Centri di detenzione segreti: la CIA sotto tiro

Di Lynda Hurst – 4 Luglio 2005

Dalle foto satellitari, l’isola Diego Garcia sembra un vero paradiso.
Il piccolo atollo nascosto nell’Oceano Indiano, con le sue spiagge coralline, le acque turchesi e un’ampia laguna al centro, dista almeno 1600 km da terra in qualsiasi direzione.
Un rifugio perfetto. Ma a nessuno è permesso metterci piede.
Questo possedimento britannico poco conosciuto, noleggiato dagli Stati Uniti nel 1970, è stata una delle principali stazioni militari di passaggio nell’invasione dell’Afghanistan e dell’Iraq. Continua ad essere in effetti una portaerei galleggiante, che ospita personale composto da almeno 1700 persone, che lo chiamano Camp Justice (Campo di Giustizia, ndt.)
Ma gli analisti dell’intelligence dicono che l’isolamento geografico di Diego Garcia oggi viene sfruttato per altri scopi ben più oscuri.
Affermano che questa isola è solo uno dei campi segreti di prigionia che fanno parte di un’ampia rete gestita dalla CIA per interrogare terroristi sospetti di alto profilo al di fuori del raggio d’azione della legge americana o internazionale.

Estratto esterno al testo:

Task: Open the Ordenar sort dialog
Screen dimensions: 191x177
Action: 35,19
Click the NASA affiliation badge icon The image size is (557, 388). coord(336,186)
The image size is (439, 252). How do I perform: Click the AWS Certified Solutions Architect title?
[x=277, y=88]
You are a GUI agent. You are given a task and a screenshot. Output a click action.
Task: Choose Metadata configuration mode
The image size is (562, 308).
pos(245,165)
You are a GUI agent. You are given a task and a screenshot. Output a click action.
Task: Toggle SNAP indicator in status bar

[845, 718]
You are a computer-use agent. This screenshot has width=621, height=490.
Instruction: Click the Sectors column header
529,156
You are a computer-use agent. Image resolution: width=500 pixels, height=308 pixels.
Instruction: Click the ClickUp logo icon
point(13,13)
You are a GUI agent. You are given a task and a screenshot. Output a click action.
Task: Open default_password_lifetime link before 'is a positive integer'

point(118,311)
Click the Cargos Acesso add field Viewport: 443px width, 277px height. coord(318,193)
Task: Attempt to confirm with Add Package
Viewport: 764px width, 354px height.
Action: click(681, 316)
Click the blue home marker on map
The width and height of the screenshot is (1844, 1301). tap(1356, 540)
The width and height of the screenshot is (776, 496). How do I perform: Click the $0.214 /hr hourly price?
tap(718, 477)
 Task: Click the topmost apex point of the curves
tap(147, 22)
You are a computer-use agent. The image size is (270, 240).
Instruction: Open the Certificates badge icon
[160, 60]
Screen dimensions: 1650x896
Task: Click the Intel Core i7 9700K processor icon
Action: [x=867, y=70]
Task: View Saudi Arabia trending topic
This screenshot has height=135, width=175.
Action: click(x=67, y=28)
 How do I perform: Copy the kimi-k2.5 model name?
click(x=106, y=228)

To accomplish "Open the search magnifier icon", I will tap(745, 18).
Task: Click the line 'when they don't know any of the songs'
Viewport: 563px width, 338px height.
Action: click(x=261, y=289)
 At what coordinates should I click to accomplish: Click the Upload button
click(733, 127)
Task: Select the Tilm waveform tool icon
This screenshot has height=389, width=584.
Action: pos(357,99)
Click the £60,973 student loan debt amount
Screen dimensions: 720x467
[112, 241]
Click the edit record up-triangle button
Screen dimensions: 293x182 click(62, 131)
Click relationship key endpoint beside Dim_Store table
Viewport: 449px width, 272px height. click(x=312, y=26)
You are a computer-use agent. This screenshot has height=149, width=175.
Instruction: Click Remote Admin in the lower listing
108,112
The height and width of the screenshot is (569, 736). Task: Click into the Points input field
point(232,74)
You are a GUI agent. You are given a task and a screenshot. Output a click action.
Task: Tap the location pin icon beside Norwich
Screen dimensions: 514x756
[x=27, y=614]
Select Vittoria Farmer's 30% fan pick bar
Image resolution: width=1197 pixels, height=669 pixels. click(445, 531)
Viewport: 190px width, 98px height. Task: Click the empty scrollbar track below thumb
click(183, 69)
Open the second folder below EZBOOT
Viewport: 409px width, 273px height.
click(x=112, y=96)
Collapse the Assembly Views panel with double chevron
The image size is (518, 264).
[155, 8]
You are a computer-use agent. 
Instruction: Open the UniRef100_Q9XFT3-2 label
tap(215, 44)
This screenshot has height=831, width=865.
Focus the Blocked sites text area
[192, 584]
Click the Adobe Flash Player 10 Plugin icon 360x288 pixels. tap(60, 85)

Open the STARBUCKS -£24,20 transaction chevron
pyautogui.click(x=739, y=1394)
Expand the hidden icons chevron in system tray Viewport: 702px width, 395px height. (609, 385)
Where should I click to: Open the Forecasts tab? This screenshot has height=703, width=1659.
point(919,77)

Questi prigionieri sono conosciuti come “detenuti fantasma” o i “nuovi desaparecidos”, e sono soggetti a trattamenti che fanno apparire gli abusi perpetrati nella prigione militare di Abu Ghraib vicino a Baghdad e nel campo di prigionia nella Baia di Guantanamo a Cuba ben piccola cosa, dicono gli analisti di intelligence.
L’anno scorso, il direttore del Federal Bureau of Investigation Robert Mueller, ha detto che le tecniche di interrogatorio della CIA “violano tutte le leggi americane contro la tortura”, e ha dato ordini agli agenti dell’FBI di uscire fuori dalle stanze quando entrano quelli della CIA.
Gli analisti dicono che nel mondo esistono diverse strutture come questa non riconosciute. Tra queste alcune in Afghanistan (una nota come “la buca”) e in Iraq, Pakistan, Giordania, poi in un settore riservato a Guantanamo e una, si sospetta, proprio a Diego Garcia, dove due navi prigione traghettano prigionieri dentro e fuori.
Questa settimana, le Nazioni Unite hanno detto che faranno indagini su un numero di accuse provenienti da fonti attendibili secondo cui gli Stati Uniti detengono terroristi sospetti in strutture di detenzione non dichiarate, compreso a bordo di navi che si pensa siano nell’Oceano Indiano.
“Diego Garcia è un posto ovvio per una struttura segreta”, dice l’analista di difesa americana John Pike. “Vogliono posti da cui sia difficile scappare, difficili da attaccare, non visibili a gli occhi dei curiosi e in cui si stiano svolgendo un sacco di altre attività. Diego Garcia è l’ideale.”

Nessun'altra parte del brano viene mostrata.